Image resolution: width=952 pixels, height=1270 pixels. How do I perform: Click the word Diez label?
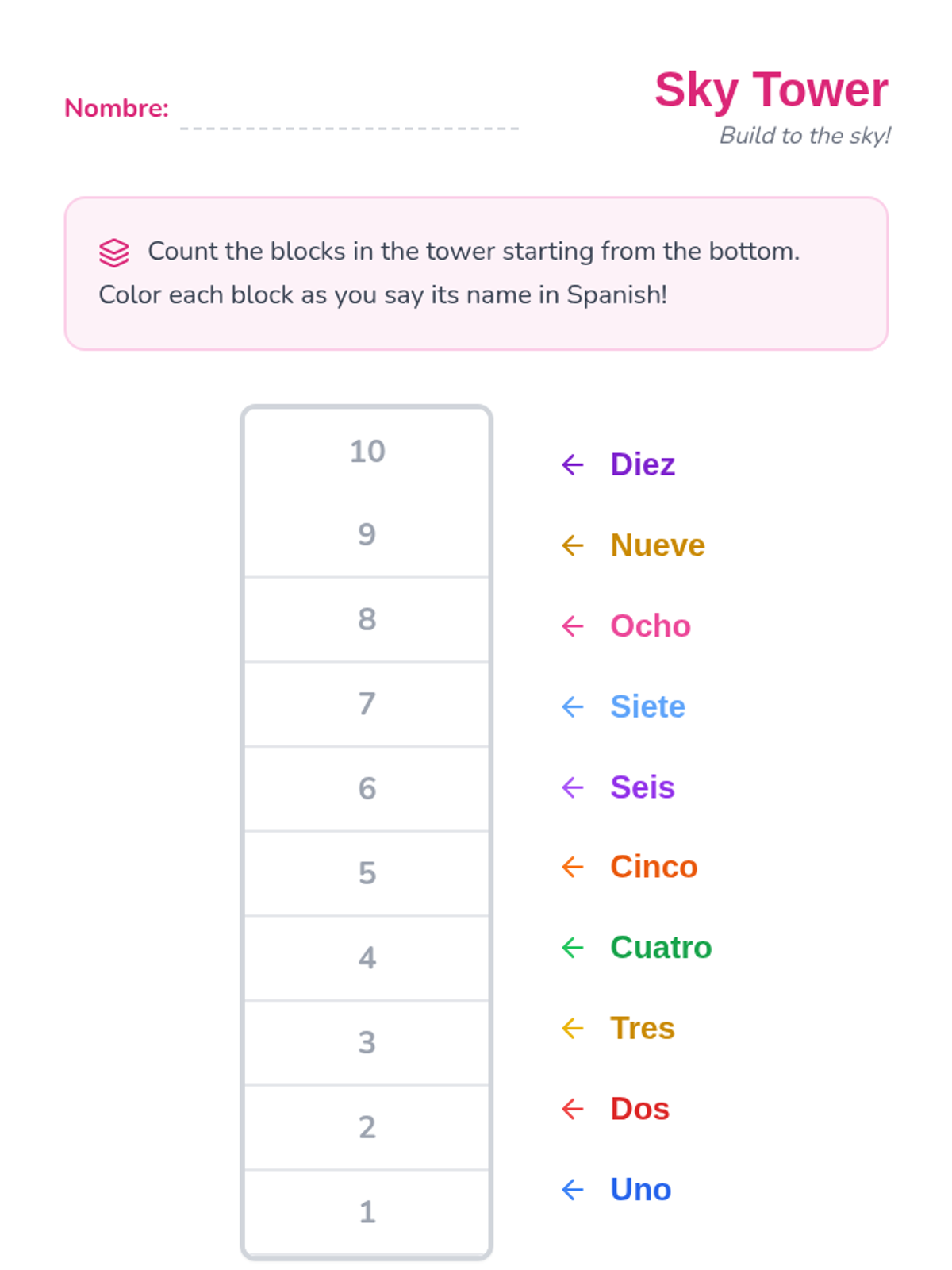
# # # # #
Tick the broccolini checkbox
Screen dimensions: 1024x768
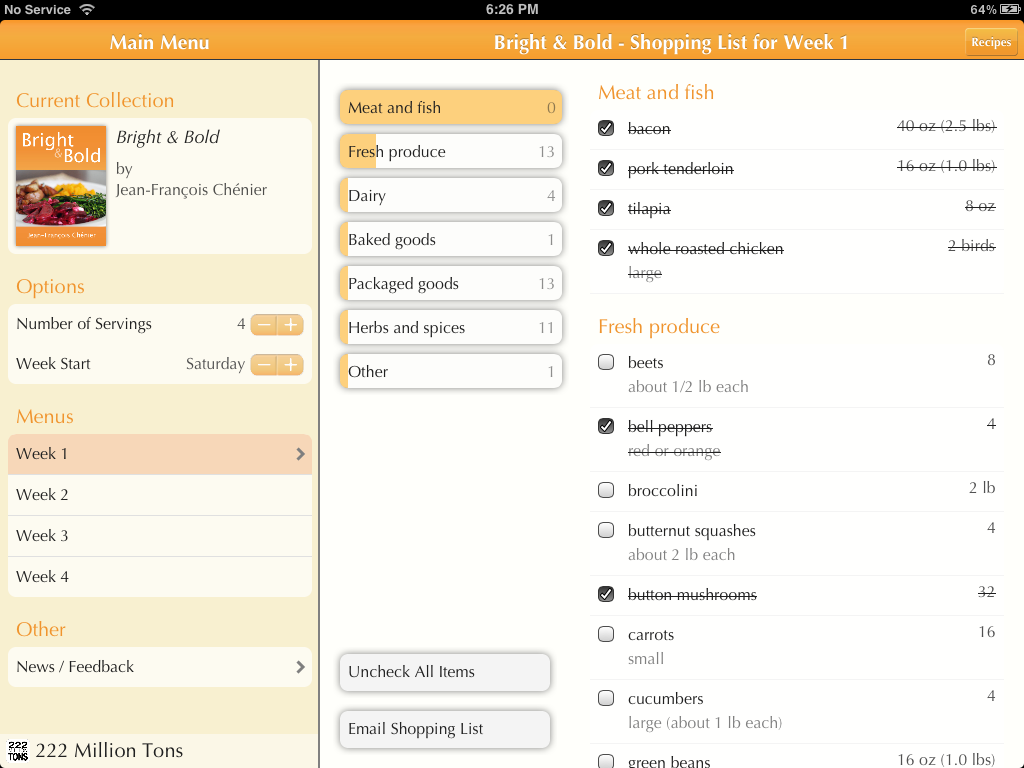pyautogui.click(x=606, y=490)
# # # # #
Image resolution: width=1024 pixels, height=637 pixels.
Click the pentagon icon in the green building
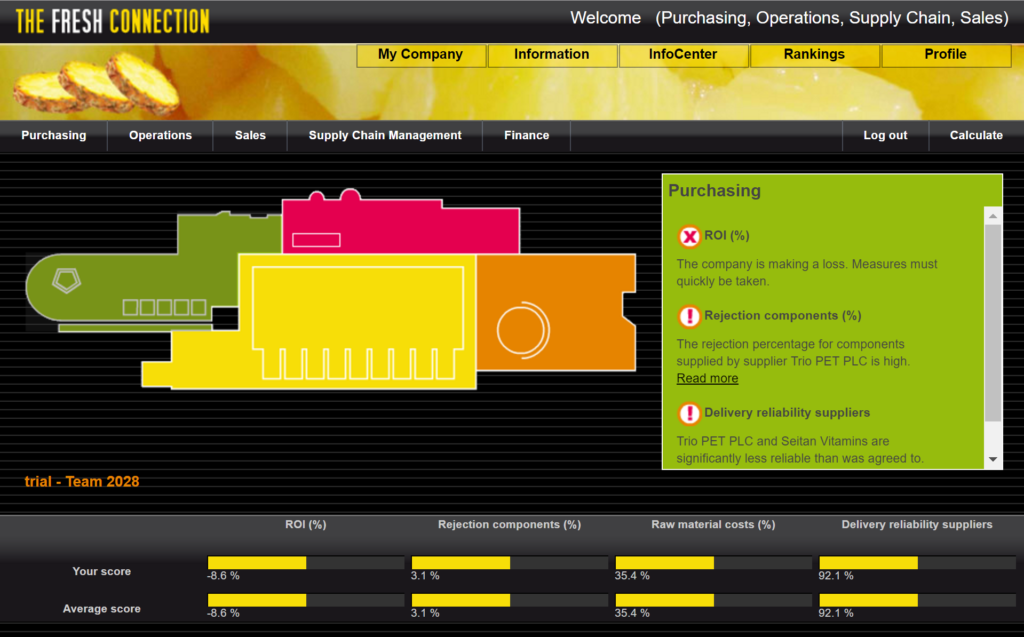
# # # # #
EXERCISE GOAL: Copy the lines from the one with "Image resolution: width=1024" to the one with "Click the pentagon icon in the green building", unchanged.

COMPLETE RESPONSE:
Image resolution: width=1024 pixels, height=637 pixels.
Click the pentagon icon in the green building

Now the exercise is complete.